* [EXTRACTED TEXT]:
While useful, the Hamming distance is severely limited.

First, it requires sequences to have the same length. This is rarely the case in real biological data.

Second, it assumes that all differences are substitutions. However, as we saw in Section 3.1, biological sequences often differ by:

  • insertions
  • deletions
  • shifts in alignment

For example, consider two sequences where one contains an extra residue. A position-by-position comparison will incorrectly register many mismatches, even though a single insertion event may explain the difference.

This reveals a key limitation:

Hamming distance cannot capture the types of variations that arise in biological sequences.


To overcome these limitations, we introduce a more flexible framework based on edit operations.

The idea is simple:

Instead of comparing sequences directly, we ask:

What is the minimum number of operations required to transform one sequence into the other?

The allowed operations are:

  • Substitution: replace one symbol with another
  • Insertion: insert a symbol
  • Deletion: remove a symbol

These operations correspond naturally to biological processes:

  • substitutions model point mutations
  • insertions and deletions (collectively called indels) model structural changes in sequences

This leads to the concept of edit distance, also known as Levenshtein distance.

The edit distance between two sequences is the minimum number of edit operations (substitutions, insertions, deletions) required to transform one sequence into the other.


Consider the sequences:

X: TGGCCGCGCAAAAACAGC
Y: TGACCGCGCAAAA-CAGC

Here, we can transform XX into YY using two operations:

  1. Substitute one residue
  2. Introduce one deletion (or insertion, depending on perspective)

(Dataset entries)
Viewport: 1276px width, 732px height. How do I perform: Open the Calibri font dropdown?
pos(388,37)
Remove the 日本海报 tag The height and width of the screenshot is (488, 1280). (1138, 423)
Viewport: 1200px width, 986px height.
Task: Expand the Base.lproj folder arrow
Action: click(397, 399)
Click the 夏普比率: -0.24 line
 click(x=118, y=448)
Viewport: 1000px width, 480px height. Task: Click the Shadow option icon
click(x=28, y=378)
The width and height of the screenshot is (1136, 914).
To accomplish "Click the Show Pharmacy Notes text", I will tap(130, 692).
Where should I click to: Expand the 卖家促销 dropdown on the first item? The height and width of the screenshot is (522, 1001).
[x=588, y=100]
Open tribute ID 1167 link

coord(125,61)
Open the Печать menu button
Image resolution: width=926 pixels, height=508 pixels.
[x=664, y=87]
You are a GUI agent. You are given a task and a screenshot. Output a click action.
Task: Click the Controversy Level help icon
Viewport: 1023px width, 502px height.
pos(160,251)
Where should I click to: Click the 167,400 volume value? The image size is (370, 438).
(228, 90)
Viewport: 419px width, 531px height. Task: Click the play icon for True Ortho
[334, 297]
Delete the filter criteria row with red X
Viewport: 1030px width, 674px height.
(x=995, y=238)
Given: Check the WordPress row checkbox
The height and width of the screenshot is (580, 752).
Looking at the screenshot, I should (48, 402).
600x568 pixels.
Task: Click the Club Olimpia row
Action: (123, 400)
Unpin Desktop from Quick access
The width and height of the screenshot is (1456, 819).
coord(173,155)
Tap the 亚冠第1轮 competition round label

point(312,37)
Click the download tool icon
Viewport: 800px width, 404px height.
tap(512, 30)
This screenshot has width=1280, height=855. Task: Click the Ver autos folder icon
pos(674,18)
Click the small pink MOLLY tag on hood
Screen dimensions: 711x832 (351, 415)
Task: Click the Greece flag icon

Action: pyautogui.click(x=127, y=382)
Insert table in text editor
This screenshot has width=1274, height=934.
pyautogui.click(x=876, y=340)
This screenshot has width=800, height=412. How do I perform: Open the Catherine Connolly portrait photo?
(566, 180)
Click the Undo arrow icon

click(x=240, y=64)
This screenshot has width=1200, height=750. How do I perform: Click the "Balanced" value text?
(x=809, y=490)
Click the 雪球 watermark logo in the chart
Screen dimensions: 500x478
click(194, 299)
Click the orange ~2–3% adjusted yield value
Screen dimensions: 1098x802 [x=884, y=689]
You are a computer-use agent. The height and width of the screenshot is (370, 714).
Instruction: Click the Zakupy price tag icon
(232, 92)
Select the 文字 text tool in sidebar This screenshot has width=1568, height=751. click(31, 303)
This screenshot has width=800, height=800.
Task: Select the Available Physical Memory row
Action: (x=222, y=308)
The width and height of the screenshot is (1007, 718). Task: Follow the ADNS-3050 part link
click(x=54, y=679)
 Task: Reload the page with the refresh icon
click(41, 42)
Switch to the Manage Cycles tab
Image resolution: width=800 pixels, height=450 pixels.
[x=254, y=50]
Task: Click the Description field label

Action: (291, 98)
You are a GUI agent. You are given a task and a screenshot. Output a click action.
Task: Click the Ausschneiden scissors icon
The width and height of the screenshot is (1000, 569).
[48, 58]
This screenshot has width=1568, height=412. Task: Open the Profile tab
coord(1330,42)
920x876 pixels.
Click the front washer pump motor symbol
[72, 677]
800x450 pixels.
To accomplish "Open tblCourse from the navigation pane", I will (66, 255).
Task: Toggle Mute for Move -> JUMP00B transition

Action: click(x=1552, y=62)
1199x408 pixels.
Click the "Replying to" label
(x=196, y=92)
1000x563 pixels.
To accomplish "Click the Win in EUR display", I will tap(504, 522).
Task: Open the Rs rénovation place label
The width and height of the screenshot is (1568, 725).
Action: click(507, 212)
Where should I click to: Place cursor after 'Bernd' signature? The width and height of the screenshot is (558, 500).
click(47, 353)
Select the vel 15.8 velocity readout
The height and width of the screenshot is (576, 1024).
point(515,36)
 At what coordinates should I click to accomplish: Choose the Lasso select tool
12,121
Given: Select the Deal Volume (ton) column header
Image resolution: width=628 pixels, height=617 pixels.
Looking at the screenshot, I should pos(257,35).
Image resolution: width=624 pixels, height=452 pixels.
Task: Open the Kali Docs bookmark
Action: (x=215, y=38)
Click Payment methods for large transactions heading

* [CHECK YOUR UNDERSTANDING]:
(A) Copy the edit distance passage between "The idea is" and "into the other?", inclusive, substituting "smallest" for each occurrence of "minimum".
(B) According to the edit distance passage, what other name is edit distance known by?

* [ANSWERS TO THE PROBLEMS]:
(A)
The idea is simple:

Instead of comparing sequences directly, we ask:

What is the smallest number of operations required to transform one sequence into the other?

(B) Levenshtein distance.